### TASK STATEMENT
Could you return every line of the records below that contains the word "panel"?

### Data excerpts
================

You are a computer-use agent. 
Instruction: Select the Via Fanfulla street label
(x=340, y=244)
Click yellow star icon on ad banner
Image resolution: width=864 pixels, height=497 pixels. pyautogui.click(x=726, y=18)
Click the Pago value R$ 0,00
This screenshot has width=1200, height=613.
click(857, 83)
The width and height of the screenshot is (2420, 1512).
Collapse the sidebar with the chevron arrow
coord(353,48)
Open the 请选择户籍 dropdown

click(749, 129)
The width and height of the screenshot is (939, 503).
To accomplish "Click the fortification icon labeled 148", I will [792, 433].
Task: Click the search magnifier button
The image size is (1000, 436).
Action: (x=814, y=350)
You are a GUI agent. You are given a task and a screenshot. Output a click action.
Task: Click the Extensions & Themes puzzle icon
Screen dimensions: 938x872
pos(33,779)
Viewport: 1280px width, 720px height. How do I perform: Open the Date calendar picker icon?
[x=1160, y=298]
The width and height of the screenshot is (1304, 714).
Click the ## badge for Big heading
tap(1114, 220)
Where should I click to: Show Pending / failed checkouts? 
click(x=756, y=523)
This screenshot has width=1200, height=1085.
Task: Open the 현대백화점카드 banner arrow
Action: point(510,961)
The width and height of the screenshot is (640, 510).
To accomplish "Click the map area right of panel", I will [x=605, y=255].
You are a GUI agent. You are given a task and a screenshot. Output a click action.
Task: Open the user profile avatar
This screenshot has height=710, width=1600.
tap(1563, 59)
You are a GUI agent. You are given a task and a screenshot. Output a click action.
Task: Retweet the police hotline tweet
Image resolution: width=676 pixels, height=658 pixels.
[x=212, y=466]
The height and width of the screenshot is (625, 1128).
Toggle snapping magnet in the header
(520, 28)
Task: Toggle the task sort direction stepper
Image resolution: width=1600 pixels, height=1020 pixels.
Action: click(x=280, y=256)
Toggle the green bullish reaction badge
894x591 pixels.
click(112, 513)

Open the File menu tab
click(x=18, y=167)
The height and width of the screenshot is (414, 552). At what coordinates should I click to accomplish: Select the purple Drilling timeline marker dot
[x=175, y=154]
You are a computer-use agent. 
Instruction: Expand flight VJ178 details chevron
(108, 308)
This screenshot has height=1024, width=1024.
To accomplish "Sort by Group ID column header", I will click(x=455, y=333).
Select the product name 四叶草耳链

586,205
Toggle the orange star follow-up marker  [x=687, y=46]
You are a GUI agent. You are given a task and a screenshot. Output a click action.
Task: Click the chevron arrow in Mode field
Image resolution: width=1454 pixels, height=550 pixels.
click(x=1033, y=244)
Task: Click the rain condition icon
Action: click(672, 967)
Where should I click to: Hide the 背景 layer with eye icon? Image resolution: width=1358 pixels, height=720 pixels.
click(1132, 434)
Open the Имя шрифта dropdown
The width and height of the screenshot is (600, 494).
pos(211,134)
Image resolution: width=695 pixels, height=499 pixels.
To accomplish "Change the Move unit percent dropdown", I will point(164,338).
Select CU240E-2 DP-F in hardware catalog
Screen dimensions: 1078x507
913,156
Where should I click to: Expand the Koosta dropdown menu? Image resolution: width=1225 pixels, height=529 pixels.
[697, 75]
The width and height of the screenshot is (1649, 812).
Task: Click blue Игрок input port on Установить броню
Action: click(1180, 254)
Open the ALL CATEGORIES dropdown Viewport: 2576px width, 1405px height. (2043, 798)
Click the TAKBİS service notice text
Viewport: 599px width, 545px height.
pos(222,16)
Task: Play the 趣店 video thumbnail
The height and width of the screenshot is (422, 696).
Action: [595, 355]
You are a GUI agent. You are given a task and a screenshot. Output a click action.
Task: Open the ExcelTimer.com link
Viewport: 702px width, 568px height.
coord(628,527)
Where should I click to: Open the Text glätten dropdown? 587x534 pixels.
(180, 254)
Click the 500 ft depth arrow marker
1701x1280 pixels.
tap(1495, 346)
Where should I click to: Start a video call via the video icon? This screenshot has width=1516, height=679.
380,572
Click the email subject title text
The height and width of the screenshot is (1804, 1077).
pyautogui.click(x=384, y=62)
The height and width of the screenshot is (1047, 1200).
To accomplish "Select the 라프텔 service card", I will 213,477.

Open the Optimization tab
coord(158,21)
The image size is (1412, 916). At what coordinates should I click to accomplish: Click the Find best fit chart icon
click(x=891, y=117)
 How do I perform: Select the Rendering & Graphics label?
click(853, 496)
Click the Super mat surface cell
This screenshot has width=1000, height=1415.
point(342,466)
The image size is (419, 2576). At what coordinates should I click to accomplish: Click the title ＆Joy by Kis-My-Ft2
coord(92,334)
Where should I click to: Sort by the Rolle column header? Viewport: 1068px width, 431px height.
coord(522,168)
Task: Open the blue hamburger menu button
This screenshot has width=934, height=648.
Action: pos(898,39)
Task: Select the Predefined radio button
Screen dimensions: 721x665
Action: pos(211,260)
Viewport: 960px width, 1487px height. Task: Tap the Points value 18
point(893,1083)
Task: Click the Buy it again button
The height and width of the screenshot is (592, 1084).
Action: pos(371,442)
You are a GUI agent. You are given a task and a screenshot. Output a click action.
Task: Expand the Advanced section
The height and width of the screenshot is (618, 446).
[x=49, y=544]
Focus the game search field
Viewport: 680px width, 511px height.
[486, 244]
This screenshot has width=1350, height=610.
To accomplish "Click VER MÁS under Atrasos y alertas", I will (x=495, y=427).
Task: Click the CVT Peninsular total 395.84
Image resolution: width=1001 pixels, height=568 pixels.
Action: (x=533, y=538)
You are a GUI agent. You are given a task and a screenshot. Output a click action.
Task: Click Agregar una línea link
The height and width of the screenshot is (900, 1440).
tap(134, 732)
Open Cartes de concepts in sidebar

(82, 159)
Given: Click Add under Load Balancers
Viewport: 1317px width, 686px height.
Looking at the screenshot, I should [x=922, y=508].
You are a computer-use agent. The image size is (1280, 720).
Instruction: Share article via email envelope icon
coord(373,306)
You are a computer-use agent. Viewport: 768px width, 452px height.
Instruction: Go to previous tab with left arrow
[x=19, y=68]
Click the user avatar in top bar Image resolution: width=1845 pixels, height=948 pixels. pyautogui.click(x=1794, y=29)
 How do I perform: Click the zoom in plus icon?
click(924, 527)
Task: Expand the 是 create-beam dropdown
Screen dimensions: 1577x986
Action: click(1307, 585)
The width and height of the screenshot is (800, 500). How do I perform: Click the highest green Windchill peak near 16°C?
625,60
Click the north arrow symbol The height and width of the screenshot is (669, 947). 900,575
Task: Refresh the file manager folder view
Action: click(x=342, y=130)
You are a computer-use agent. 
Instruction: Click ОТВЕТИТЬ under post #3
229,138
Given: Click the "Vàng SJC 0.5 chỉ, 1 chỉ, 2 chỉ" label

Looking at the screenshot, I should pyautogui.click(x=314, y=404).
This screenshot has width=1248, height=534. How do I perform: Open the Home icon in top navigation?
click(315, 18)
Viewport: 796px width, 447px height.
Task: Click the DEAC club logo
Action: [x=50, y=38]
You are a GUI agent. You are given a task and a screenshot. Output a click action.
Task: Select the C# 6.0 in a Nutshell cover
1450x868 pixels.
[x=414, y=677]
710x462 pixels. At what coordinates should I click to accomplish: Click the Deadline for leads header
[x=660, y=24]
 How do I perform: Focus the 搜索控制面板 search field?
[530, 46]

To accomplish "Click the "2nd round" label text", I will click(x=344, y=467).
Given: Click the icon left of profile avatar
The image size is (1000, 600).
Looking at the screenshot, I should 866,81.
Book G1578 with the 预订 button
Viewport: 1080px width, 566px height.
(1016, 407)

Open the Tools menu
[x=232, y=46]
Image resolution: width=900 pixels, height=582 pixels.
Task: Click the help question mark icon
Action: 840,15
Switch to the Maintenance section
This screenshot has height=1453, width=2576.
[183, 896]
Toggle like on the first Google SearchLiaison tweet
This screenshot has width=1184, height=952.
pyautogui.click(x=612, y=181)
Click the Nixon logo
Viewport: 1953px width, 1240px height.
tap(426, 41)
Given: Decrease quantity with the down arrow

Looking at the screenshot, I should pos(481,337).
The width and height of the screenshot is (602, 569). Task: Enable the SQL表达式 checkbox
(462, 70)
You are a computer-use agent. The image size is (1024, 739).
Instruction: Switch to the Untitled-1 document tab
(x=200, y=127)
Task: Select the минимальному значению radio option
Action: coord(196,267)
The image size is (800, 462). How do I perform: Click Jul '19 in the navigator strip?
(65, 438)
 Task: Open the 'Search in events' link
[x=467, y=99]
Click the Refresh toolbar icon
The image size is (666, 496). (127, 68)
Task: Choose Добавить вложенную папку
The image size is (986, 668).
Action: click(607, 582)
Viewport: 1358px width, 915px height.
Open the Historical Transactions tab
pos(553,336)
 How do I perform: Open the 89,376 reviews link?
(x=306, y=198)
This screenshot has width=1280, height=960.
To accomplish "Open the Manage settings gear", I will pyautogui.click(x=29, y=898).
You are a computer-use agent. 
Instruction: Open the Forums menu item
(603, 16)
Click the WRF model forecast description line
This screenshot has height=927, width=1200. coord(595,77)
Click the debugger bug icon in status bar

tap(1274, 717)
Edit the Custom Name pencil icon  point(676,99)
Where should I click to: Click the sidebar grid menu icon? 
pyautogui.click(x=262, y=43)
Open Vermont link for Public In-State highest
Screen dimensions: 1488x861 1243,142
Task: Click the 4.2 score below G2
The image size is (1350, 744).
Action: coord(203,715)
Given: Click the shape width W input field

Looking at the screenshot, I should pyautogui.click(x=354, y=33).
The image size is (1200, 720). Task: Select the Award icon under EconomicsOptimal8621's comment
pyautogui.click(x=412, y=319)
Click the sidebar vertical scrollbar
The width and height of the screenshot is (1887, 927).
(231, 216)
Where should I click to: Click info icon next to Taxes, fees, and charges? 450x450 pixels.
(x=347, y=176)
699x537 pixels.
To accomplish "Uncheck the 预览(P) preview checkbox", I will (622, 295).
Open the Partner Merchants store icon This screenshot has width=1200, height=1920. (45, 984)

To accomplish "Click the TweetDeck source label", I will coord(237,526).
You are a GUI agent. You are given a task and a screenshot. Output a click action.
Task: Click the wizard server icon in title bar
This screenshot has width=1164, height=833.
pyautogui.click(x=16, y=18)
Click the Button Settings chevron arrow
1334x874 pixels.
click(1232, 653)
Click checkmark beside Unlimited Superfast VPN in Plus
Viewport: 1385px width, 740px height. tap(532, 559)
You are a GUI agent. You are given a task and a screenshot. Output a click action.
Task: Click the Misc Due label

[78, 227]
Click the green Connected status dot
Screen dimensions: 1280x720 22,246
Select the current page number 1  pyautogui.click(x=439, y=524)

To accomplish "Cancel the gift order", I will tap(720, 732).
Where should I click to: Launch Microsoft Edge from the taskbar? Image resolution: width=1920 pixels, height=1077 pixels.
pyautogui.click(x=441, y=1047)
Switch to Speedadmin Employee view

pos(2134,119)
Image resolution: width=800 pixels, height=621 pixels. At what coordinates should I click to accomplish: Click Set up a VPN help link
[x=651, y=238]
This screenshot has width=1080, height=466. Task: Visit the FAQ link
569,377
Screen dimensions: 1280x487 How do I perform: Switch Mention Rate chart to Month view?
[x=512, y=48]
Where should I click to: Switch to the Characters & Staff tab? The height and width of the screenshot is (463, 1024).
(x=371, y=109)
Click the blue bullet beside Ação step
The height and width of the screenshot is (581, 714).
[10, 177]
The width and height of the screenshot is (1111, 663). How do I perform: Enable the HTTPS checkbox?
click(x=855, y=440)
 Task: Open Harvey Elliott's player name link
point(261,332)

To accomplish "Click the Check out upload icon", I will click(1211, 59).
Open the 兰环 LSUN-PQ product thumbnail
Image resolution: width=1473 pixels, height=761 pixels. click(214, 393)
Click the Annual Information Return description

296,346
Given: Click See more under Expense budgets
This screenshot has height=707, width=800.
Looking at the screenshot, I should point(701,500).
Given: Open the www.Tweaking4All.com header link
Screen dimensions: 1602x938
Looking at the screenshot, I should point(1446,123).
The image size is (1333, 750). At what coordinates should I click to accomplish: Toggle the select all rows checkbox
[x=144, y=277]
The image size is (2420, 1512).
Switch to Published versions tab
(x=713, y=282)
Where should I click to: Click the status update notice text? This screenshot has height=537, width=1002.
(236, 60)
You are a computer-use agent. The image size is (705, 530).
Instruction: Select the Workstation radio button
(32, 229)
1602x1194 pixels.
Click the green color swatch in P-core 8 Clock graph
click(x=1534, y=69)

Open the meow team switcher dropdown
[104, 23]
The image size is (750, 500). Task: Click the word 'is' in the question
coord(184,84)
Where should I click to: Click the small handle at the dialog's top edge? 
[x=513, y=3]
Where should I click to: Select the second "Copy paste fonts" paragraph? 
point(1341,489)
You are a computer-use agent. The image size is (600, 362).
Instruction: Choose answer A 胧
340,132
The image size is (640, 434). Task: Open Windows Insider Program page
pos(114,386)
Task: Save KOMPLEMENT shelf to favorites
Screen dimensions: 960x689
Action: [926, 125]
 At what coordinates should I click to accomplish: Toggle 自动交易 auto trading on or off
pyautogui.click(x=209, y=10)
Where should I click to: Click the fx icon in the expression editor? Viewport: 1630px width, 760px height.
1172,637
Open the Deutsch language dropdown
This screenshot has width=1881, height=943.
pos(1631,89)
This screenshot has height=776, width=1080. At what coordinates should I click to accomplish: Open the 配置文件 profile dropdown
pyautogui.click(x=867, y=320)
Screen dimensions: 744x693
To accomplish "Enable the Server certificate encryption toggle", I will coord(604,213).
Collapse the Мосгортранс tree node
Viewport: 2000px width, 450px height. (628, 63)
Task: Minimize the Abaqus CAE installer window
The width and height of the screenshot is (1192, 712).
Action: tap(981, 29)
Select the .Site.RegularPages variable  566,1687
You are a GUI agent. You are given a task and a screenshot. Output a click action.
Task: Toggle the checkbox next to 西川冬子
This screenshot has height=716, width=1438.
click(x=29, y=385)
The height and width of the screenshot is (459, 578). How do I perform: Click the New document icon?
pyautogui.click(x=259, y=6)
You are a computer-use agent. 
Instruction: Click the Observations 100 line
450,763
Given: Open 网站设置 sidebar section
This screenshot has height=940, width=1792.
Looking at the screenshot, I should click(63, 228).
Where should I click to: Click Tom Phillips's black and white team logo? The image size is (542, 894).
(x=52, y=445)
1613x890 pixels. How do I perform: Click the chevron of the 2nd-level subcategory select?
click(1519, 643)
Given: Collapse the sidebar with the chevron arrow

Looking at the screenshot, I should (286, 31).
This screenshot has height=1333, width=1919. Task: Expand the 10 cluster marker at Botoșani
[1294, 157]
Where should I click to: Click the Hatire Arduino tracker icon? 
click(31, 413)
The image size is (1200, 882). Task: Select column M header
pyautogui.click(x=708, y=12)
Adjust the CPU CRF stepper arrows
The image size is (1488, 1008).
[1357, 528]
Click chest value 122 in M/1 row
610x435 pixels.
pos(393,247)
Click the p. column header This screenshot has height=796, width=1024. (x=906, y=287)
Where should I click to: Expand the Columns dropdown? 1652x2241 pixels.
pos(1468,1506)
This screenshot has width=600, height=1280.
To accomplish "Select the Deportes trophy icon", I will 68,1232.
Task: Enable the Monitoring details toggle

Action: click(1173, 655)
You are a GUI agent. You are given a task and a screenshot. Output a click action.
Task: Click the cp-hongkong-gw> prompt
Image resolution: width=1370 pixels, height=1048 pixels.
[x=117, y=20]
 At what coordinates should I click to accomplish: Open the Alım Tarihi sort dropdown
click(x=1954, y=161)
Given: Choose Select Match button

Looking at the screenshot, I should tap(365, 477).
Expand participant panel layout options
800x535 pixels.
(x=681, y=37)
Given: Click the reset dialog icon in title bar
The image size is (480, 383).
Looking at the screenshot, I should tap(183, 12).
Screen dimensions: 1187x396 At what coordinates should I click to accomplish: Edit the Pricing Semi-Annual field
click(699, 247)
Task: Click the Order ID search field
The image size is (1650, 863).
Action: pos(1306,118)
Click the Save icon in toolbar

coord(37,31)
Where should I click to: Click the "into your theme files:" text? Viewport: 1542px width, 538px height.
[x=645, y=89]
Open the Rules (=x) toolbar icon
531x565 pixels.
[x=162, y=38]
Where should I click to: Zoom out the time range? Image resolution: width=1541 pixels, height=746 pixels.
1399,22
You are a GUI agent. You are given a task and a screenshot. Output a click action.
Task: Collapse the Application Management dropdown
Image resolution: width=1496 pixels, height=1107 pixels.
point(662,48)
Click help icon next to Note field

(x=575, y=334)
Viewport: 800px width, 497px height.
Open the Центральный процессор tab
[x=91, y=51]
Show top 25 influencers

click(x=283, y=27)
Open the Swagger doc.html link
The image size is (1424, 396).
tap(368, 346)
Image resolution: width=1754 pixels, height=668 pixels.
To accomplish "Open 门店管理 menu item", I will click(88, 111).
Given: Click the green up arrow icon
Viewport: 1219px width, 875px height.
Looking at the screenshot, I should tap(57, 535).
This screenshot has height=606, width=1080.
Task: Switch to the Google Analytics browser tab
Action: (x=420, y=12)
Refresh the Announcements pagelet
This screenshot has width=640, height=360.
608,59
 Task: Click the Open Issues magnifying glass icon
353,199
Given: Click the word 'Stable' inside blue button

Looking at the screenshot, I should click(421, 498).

================

### EXERCISE SOLUTION
To accomplish "Click the map area right of panel", I will [x=605, y=255].
Expand participant panel layout options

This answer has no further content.